→ WHAT IS NEEDED
Please begin with the line containing "Click the intro_primaryText color swatch" and reproduce each line exactly until the records below end, without any pictures.

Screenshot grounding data
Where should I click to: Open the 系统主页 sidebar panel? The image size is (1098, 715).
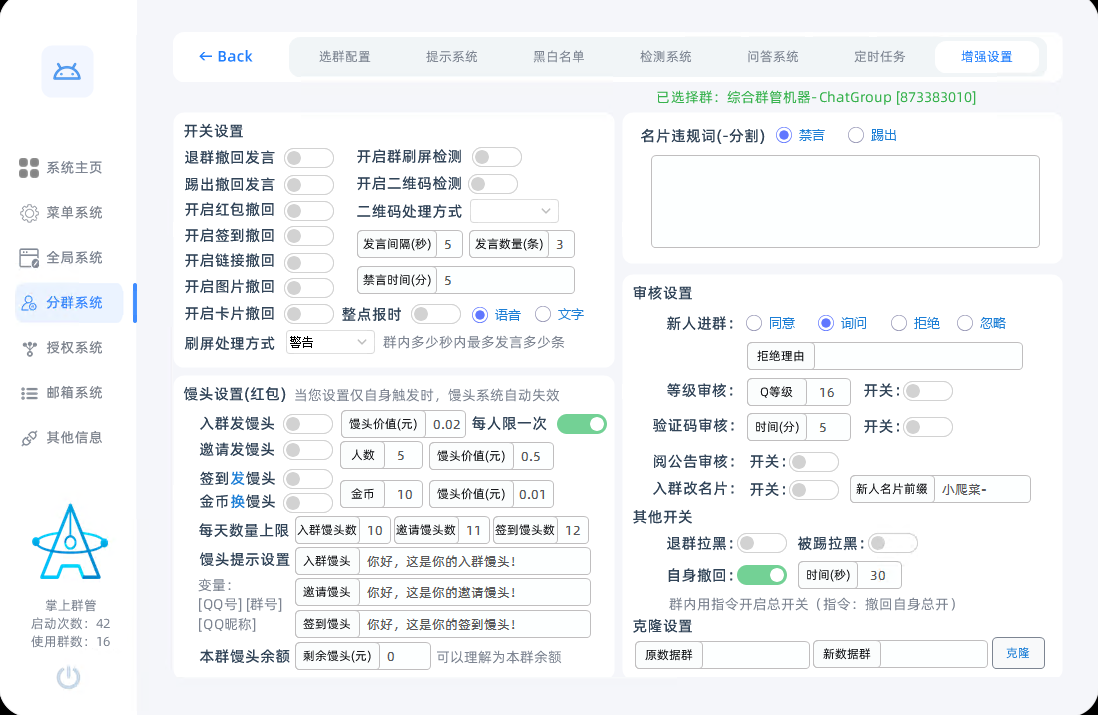click(x=67, y=167)
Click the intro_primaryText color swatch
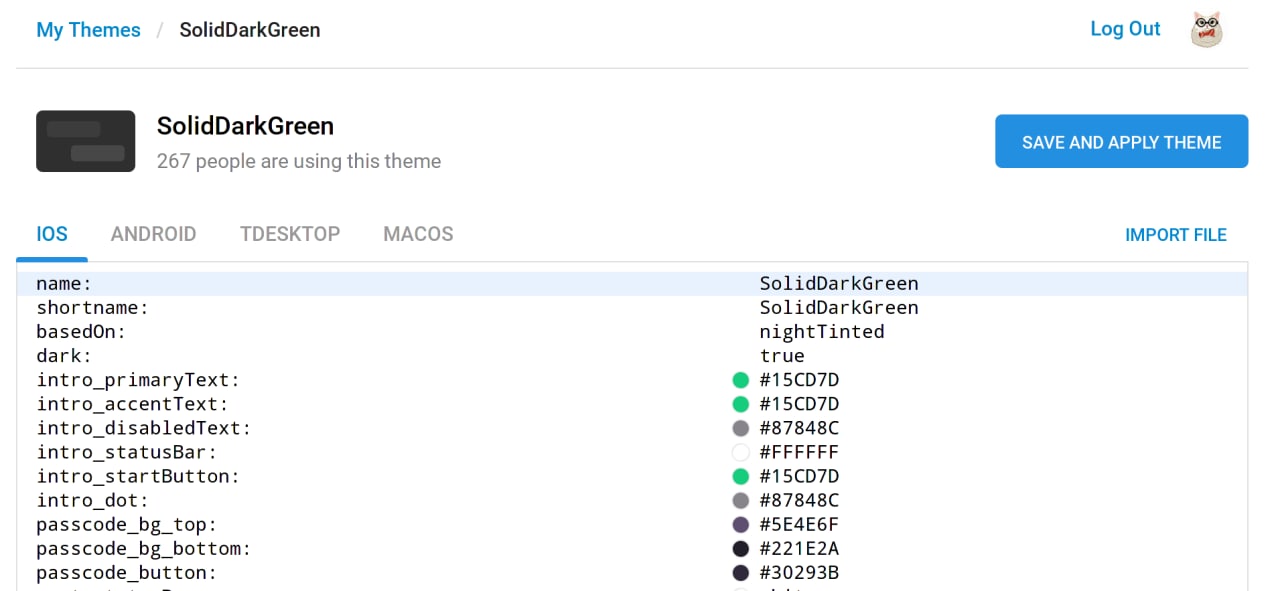1280x591 pixels. (x=741, y=380)
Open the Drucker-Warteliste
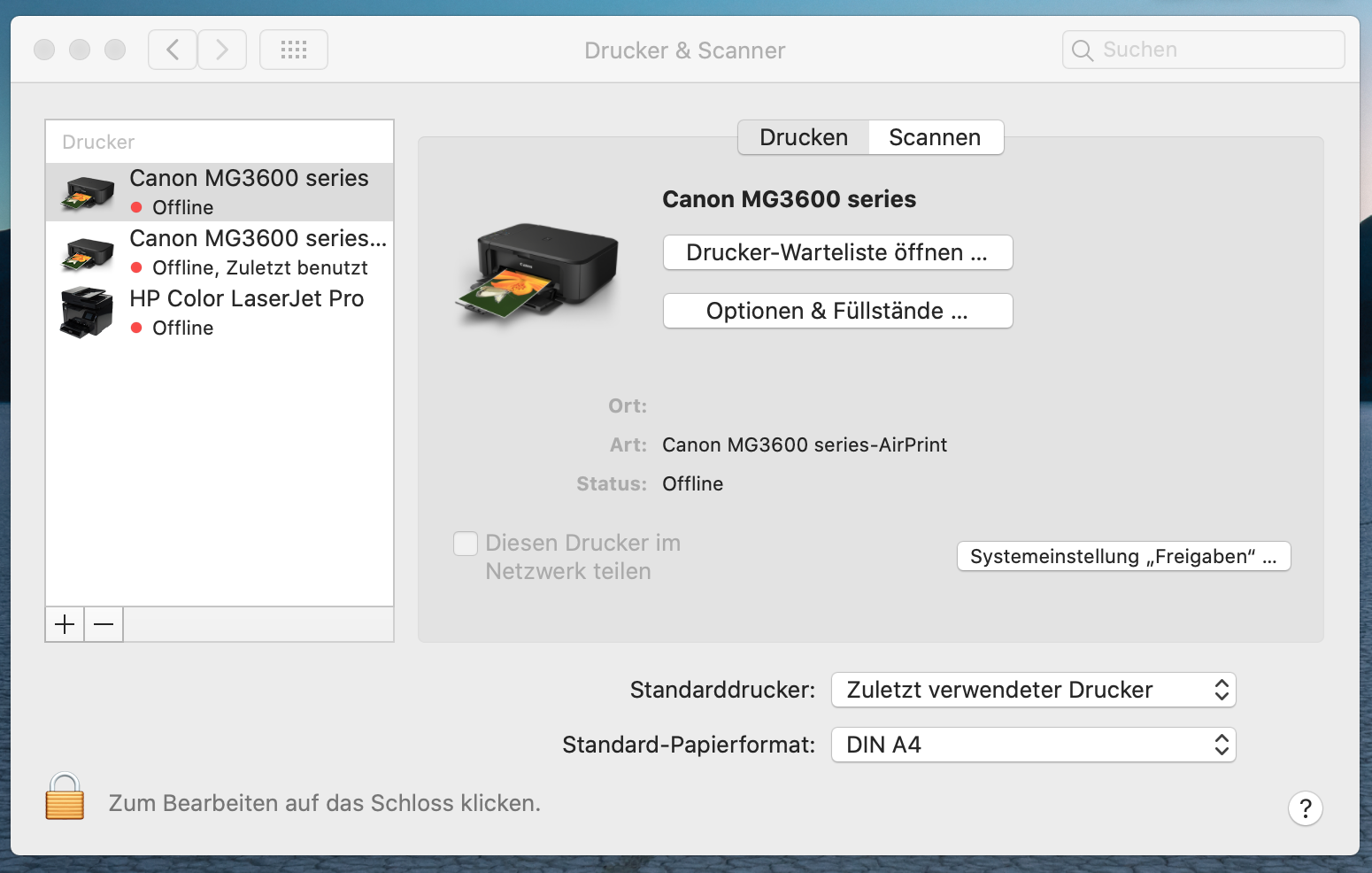This screenshot has width=1372, height=873. point(837,252)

→ REPLY
Click the intro_primaryText color swatch
1280x591 pixels. (x=741, y=380)
Open the Drucker-Warteliste
This screenshot has width=1372, height=873. point(837,252)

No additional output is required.